As much as I'd like to believe that there is a Python interpreter without a GIL, type inference, and LLVM backend that can support the full standard library I'm doubtful until I see evidence.


How will mypy give satisfactory array and integer performance? In the case of arrays, unless they are homogeneous, you have to implement them as arrays of objects. And in the case of integers, they won't have the Python semantics unless they are the same number of bits as Python integers.

Also, what about things like metaclasses, changing methods of classes at runtime, etc? It seems like it won't be much like Python at all, and certainly not compatible, if it is to be efficient!

It seems to me that Python is fundamentally dynamic in nature, not just programatically, but also in terms of its type system.

Cobra was an attempt at a Python-like language with static compilation and type annotation. But so far, I don't see a mass exodus from Python to Cobra.

If mypy isn't going to be fully Python compatible, why wouldn't people who were unhappy with Python just switch to another statically typed/compiled language that already exists?


I've been thinking about this for a while: the benefit of static typing doesn't really come from being compile-time, it comes from making sure the causes of a certain category of errors must be local to the function where the error's seen. I suspect that a run-time static typing framework, which simply did the equivalent of asserting the type of any variable whenever it was assigned, would provide almost all of the safety/development advantages of compile-time typing, and be much easier to implement for python.

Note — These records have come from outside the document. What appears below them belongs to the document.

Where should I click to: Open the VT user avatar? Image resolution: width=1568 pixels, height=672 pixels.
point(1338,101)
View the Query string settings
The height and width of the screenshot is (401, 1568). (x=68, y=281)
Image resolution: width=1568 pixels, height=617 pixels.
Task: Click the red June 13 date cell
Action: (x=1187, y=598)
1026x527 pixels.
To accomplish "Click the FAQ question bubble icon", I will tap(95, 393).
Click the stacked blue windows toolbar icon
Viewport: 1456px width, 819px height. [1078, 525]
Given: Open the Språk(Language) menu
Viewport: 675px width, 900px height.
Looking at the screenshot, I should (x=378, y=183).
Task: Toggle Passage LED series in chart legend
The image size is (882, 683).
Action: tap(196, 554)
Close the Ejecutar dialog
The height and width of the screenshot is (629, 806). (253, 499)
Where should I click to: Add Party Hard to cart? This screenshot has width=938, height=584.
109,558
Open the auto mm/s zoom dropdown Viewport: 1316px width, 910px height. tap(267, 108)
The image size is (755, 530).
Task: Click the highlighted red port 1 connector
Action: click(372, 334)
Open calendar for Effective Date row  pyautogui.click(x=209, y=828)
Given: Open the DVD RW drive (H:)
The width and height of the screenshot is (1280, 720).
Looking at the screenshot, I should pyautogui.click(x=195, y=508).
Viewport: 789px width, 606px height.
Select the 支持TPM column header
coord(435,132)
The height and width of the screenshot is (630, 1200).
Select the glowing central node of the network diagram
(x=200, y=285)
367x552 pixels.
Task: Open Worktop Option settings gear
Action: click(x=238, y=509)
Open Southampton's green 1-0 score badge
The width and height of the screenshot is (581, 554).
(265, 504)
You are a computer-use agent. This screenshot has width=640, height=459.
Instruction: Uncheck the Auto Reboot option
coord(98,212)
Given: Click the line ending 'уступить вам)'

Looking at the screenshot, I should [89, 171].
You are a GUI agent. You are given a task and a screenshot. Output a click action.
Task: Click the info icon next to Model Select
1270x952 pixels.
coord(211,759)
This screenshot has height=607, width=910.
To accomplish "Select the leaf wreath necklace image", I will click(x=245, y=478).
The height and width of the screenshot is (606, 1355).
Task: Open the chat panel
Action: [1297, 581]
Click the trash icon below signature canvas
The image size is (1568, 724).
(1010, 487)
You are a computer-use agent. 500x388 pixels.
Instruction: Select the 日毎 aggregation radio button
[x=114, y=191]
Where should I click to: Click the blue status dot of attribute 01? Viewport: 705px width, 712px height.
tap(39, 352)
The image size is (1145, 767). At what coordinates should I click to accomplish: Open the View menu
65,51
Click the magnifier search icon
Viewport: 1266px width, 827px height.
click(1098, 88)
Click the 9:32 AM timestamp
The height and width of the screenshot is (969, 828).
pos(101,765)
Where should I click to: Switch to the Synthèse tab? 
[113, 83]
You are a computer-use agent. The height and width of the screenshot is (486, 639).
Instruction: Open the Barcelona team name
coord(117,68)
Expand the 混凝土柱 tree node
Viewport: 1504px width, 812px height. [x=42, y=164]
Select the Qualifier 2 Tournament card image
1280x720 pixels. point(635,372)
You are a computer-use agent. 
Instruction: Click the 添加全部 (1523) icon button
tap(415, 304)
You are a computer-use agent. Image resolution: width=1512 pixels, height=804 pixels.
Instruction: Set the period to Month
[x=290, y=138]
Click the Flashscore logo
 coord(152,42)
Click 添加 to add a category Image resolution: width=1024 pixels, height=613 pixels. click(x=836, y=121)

Has anything like this been attempted?


A subtle advantage of static typing is documentation: you can see what kinds of arguments are required. This can also be used in auto-generated documentation, creating hyper-links to the type and implementations. (I noticed this in python docs vs. javadocs.)

There's an old question: which benefits of static typing are needed - and are they worth it? (to the extent that static typed languages are successful). Performance is obviously important. But if dynamically typed languages were fast enough for most needs, would the bulk of users switch to them? (note: it doesn't matter if static typing is faster still, just that dynamic typing is fast enough.)

Would it follow the long-term trend, of performance being traded for developer productivity? The real question behind this being whether dynamic typing actually increases developer productivity (and if so, for which tasks). Obviously, dynamic typing requires fewer keystrokes, less up-front design, and is more flexible (when iterating lean/agile). But static typing prevents some bugs, aids documentation, and helps manage projects as they increase in size.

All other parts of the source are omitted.